While each of these measures are an attempt to capture the same basic concept, they are produced not only using very different methods but also are on very different scales. We walked through how to deal with this in the previous chapter, but something we can add is new labels for each one of the variable names to show in the legend. The below code does this by using mutate() after the data has been pivoted using pivot_longer(). There, a function called case_when() is used to change the names of the democracy measures in the name column to something more intuitive. You can see the difference this makes by looking at the plot below.

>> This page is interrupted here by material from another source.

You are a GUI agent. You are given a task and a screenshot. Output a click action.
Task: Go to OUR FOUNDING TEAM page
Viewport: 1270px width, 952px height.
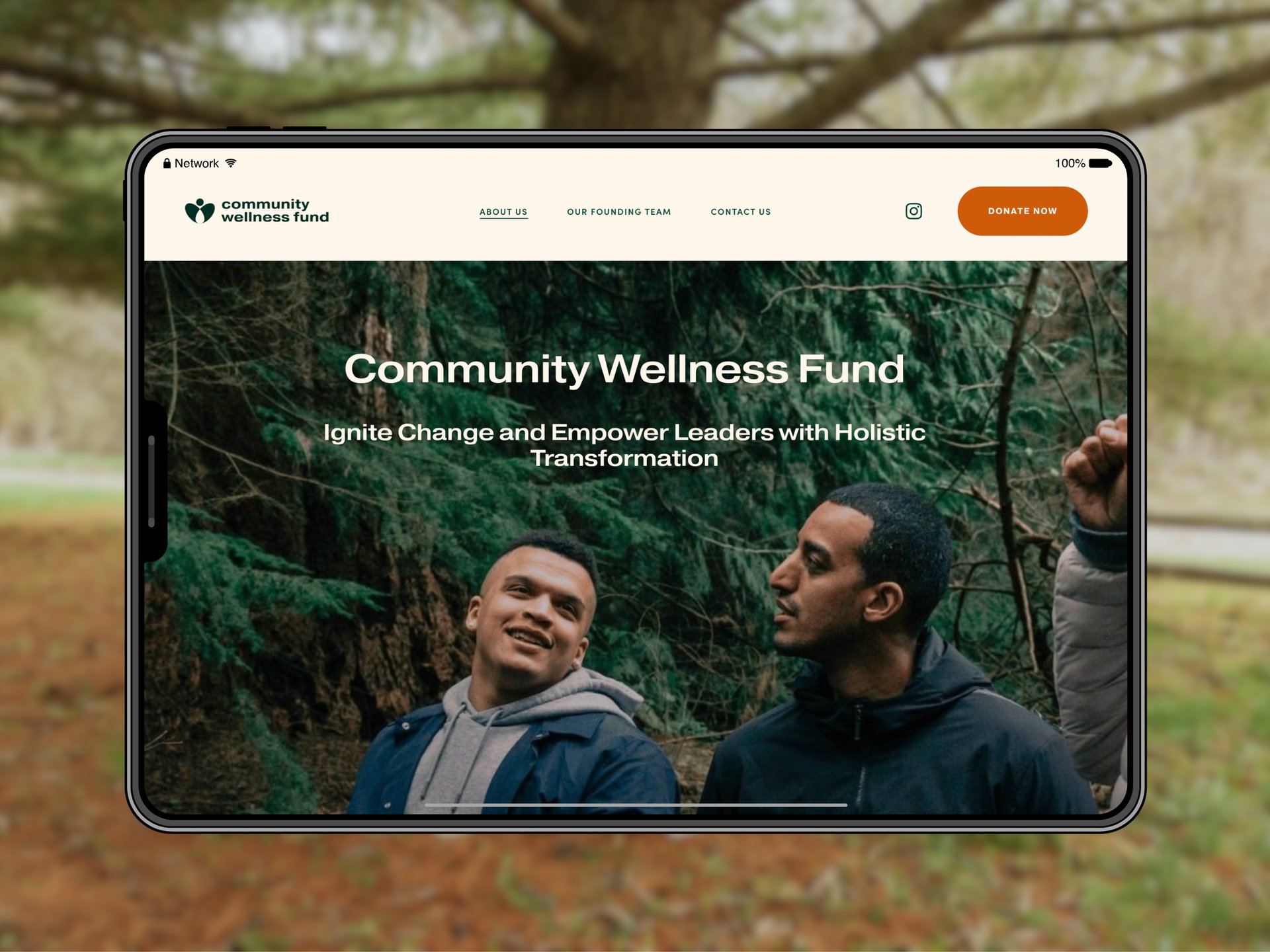[618, 212]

Note the use of {geomtextpath}, as well as the use of theme(legend.position = "none"). Since we’re using labels directly on the trend lines, we don’t need a legend.

# Update the data and summarize:
dem_data |>
  
  ## use mutate() to rescale the data
  mutate(
    across(
      c(v2x_polyarchy, polity2, xm_qudsest),
      scale
    )
  ) |>
  
  ## get the average of each democracy score/year
  group_by(year) |>
  summarize(
    across(
      c(v2x_polyarchy, polity2, xm_qudsest),
    ~ mean(.x, na.rm=T)
    )
  ) |>
  
  ## pivot the data longer by the democracy measures
  pivot_longer(
    cols = v2x_polyarchy:xm_qudsest
  ) |>
  
  ## update the democracy measure variable names
  mutate(
    name = case_when(
      name == "v2x_polyarchy" ~ "V-Dem",
      name == "polity2" ~ "Polity",
      name == "xm_qudsest" ~ "Extended UDS"
    )
  ) |>
  
  ## visualize
  ggplot() +
  aes(x = year, y = value, color = name) +
  geom_point(
    alpha = 0.4
  ) +
  geom_labelsmooth(
    aes(label = name),
    hjust = 0.4
  ) +
  labs(
    x = NULL,
    y = "Quality of Democracy",
    title = "Democracy over time, 1816-2007"
  ) +
  theme(
    legend.position = "none"
  )

Using mutate() and case_when() after you’ve pivoted data is a nice strategy to keep in mind when you go from summarizing, to pivoting, to plotting.